Gene therapy can be used to treat retinitis pigmentosa, an inherited eye disease, and there will likely be an increase in approved gene therapies for ophthalmic conditions, explained Michel Michaelides, MD, FACP, consultant ophthalmologist and professor of ophthalmology at the University. Department of Genetics at the College London Institute of Ophthalmology.
Michel Michaelides, MD, FACP, explains how gene therapy can be used to treat retinitis pigmentosa, an inherited eye disease, and how it could be used in the future of eye care. Michaelides is Consultant Ophthalmologist at Moorfields Eye Hospital in the Department of Medical Retina, Inherited Eye Diseases and Pediatric Ophthalmology and Professor of Ophthalmology in the Department of Genetics at University College London Institute of Ophthalmology.
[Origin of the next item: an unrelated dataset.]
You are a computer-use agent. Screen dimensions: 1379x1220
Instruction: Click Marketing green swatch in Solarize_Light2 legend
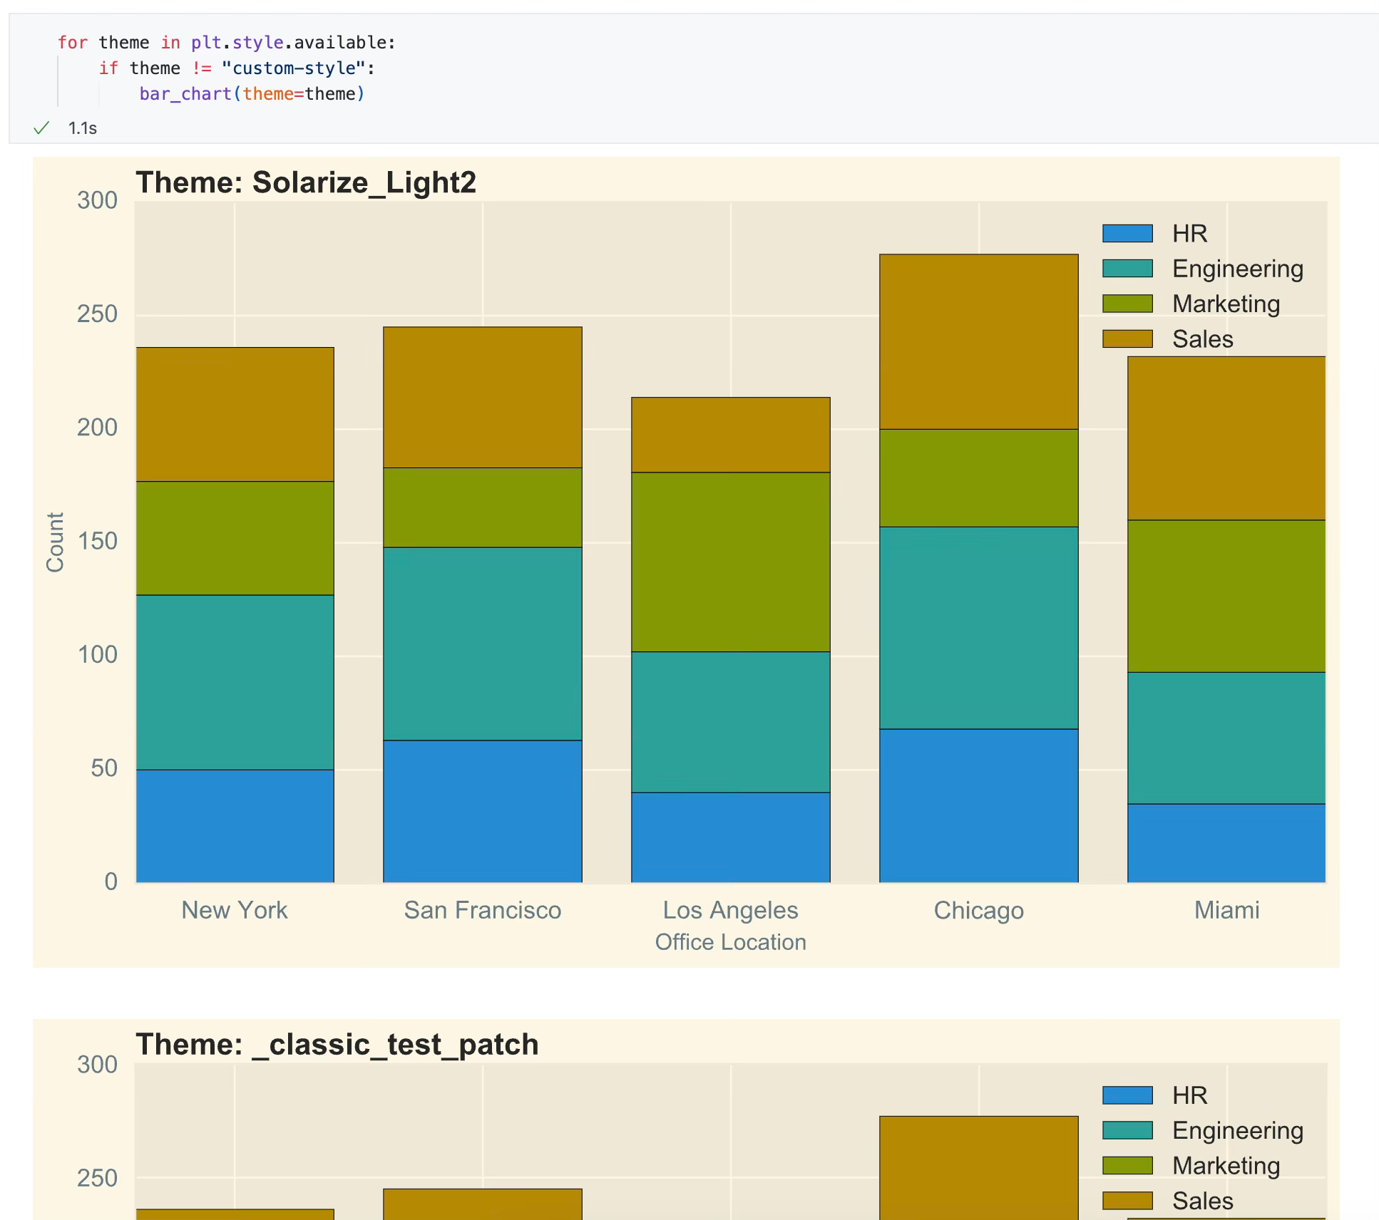[1127, 304]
What is the meaning of RPGR (GTPase regulator) in retinitis pigmentosa and how can gene therapy address it?
Retinitis pigmentosa [RP] is genetically highly variable with over 100 different genes causing RP. RPGR is one of the most common causes of RP. It tends to be one of the most serious forms as well. It is therefore particularly significant that we are on the verge of potentially having an approvable drug for RPGR. So, fingers crossed for the phase 3 study that is currently underway.
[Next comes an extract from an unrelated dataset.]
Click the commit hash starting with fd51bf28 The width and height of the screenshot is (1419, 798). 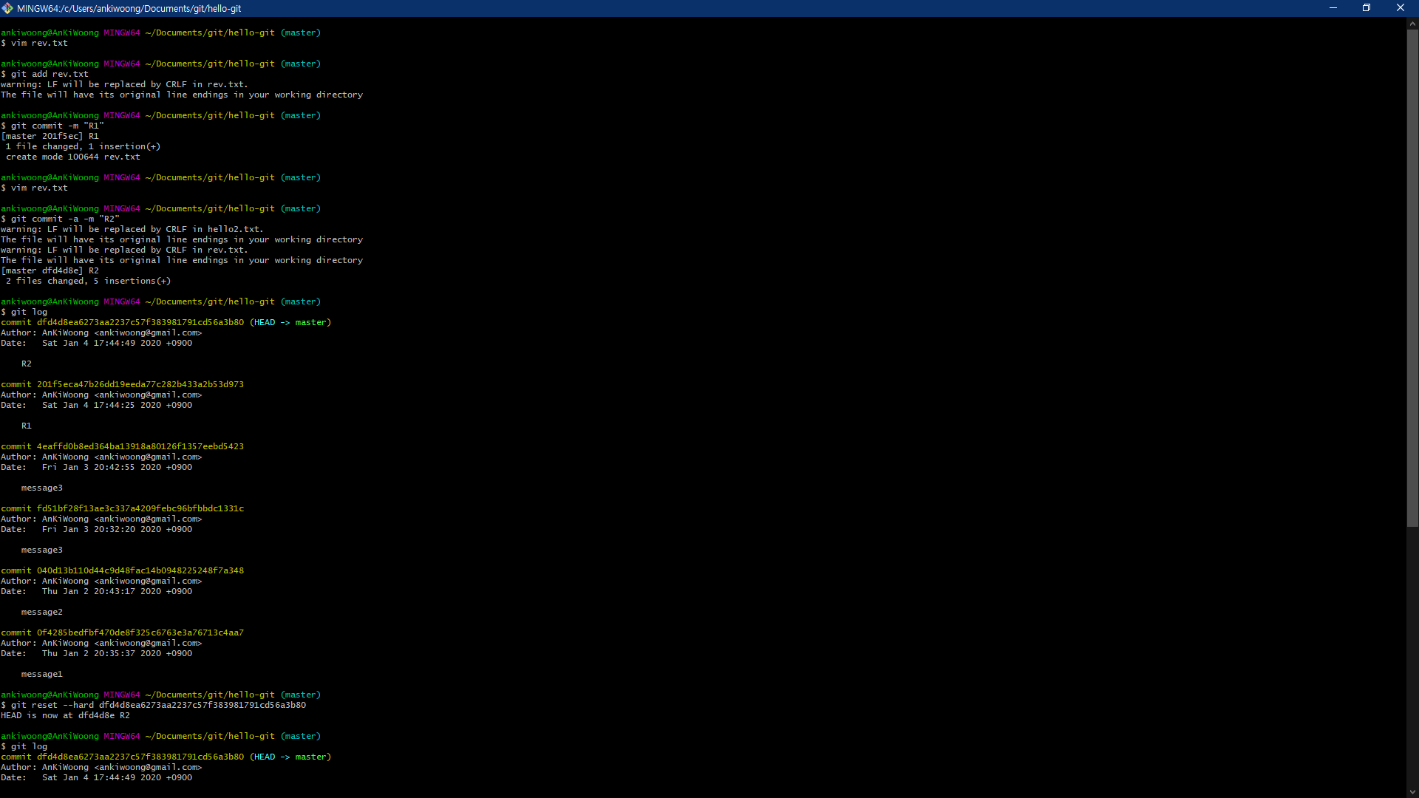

How do you think gene therapy for the treatment of retinal diseases and other ophthalmic conditions will develop in the future?
So I’m very optimistic…there have been a few studies that haven’t quite reached their primary endpoint recently, but I think that’s to be expected in drug development. We have an approved therapy for one of our rarest diseases. And I’m sure there will be an increase in approved drugs over the next 5 years to really have a positive impact on the lives of our patients.